Le conflit dramatique naît, s'accuse, s'exaspère et s'apaise logiquement et sûrement. Les types gardent leur physionomie classique et, sur l'ensemble, Leconte de Lisle a jeté le riche manteau de sa poésie ample et sonore.

La musique de M. Franz Servais est adéquate au drame; elle possède la grâce et la belle ligne antique. On songe à Glück en écoutant ces phrases inspirées aux périodes larges, déroulées avec magnificence.

Rien n'est étriqué dans l'Apollonide. L'horizon y est vaste. Le flot mélodique coule imposant. A l'encontre de tant de maîtres de petites chapelles, le compositeur s'offre le luxe rare d'avoir des idées qu'il développe avec bonheur. La technique pour lui n'est pas le but suprême de l'Art, mais un moyen de mettre en valeur les trouvailles de sa pensée. Son orchestration, d'une curicuse légèreté, limpide comme un jour de printemps, exhale un parfum de délicieuse jeunesse.

Dans les deux premiers actes, à plusieurs reprises, l'influence wagnérienne se fait sentir, non dans la structure générale, ni l'esthétique personnelle, mais à tel détail d'harmonie, à telle couleur chère au Titan à tel souvenir éloigné.
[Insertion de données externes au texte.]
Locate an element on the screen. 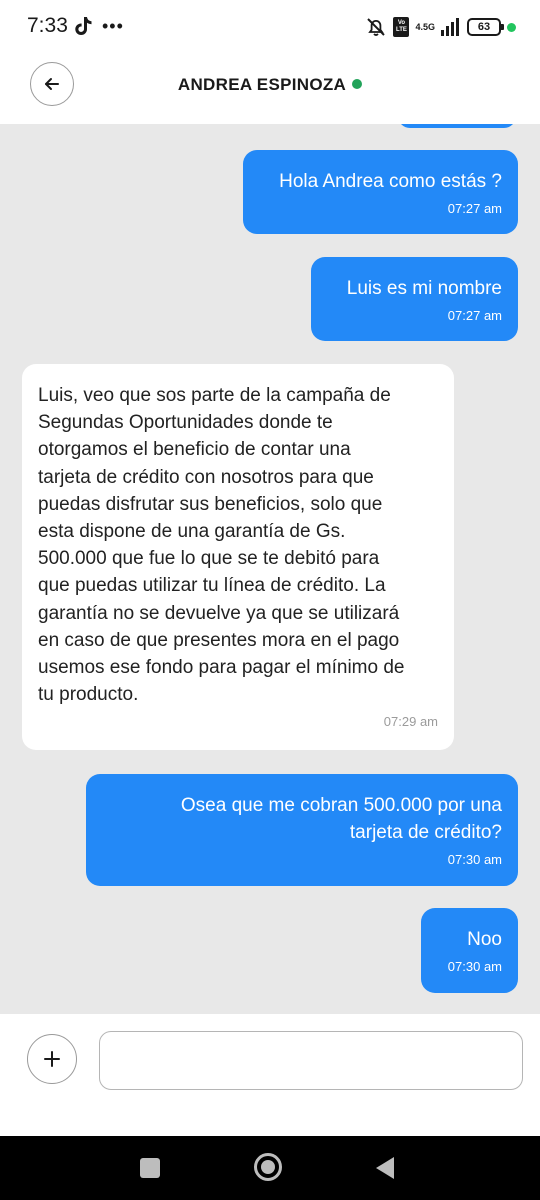 This screenshot has width=540, height=1200. more-notifications-icon: ••• is located at coordinates (113, 26).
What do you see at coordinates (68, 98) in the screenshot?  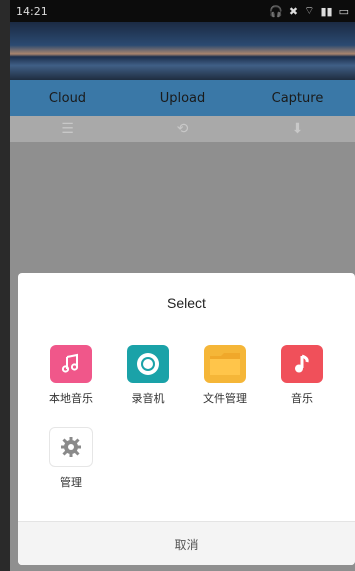 I see `tab-cloud: Cloud` at bounding box center [68, 98].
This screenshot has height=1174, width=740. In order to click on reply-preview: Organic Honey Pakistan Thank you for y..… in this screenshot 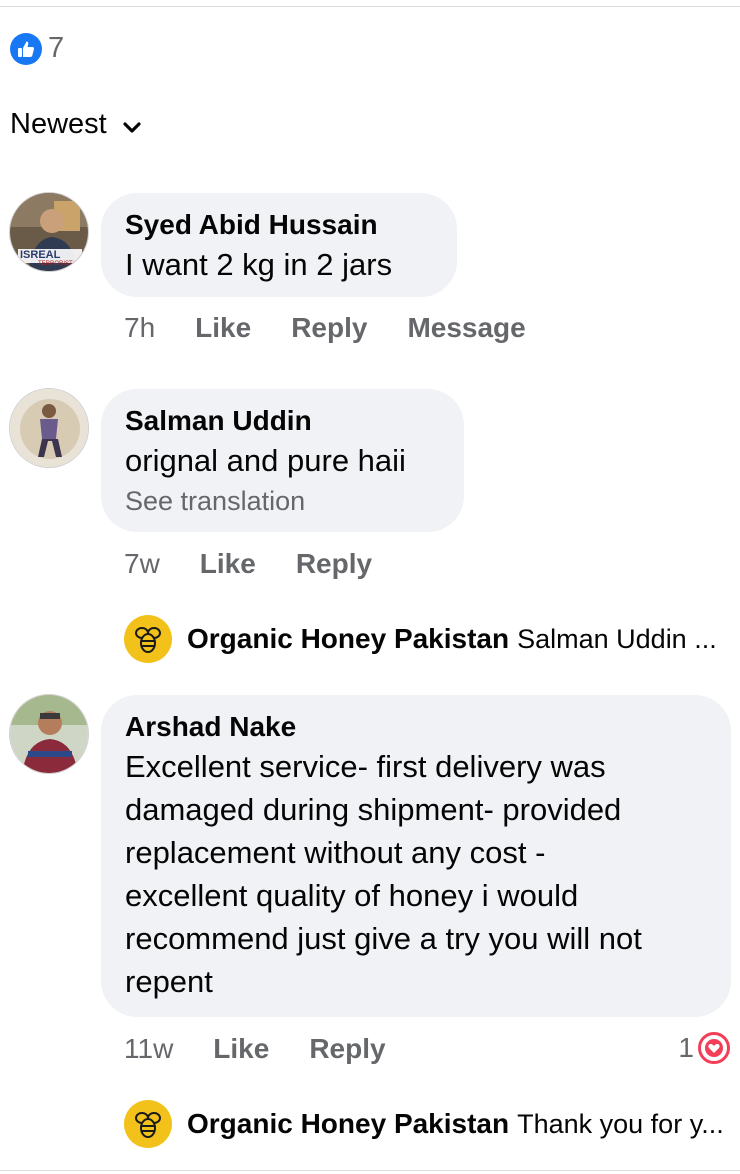, I will do `click(424, 1124)`.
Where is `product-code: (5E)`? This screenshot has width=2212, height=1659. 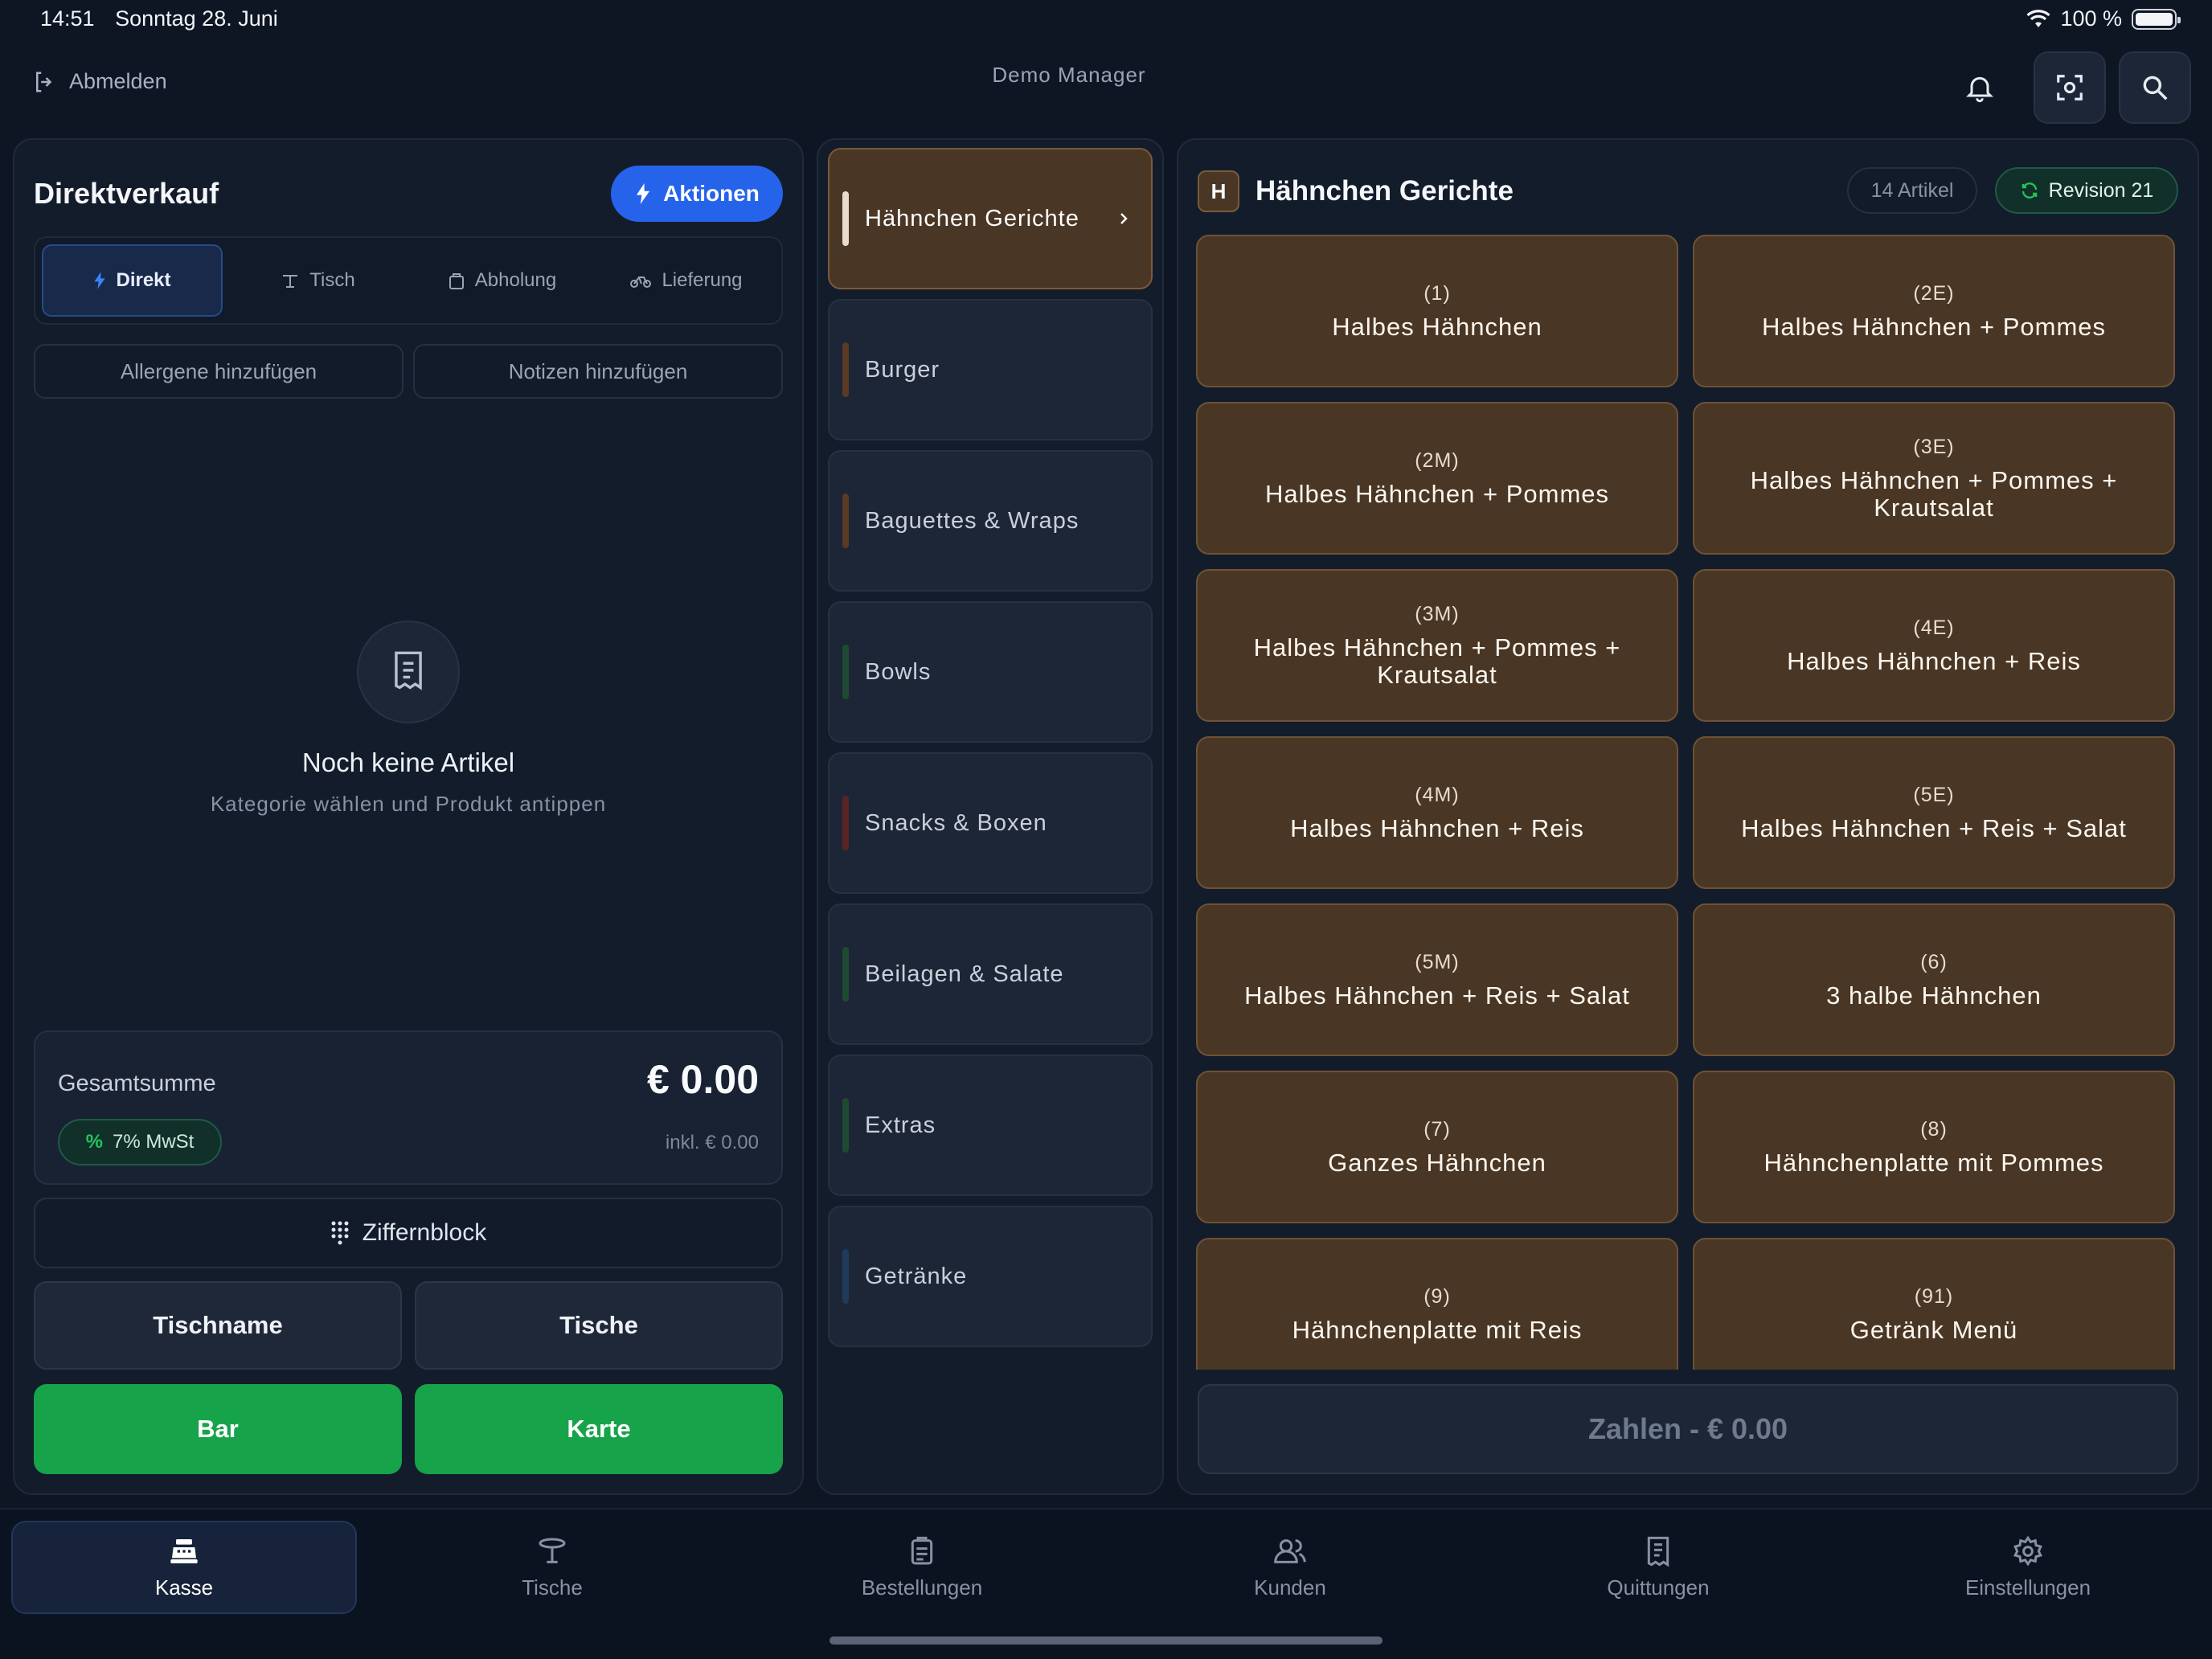 product-code: (5E) is located at coordinates (1934, 794).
A partir du troisième acte, la personnalité de l'artiste se dégage pleinement, une haute et noble personnalité. Cet acte suffirait seul à classer M. Franz Servais au premier rang parmi les musiciens modernes. Le compositeur qui a écrit le prélude du premier tableau du troisième acte, page de superbe caractère, remarquable synthèse de l'œuvre; les déclamations angoissées de Kréousa, d'une si expressive éloquence, autour desquelles rôde l'action sanglante; le salut à Athènes où passe le souffle épique; la scène de la Pythonisse et la scène magistrale de la reconnaissance d'une si pure impression, coupée de cris jaillis de l'âme, où l'orchestre s'emplit d'une émotion sacrée; ce compositeur est un maître.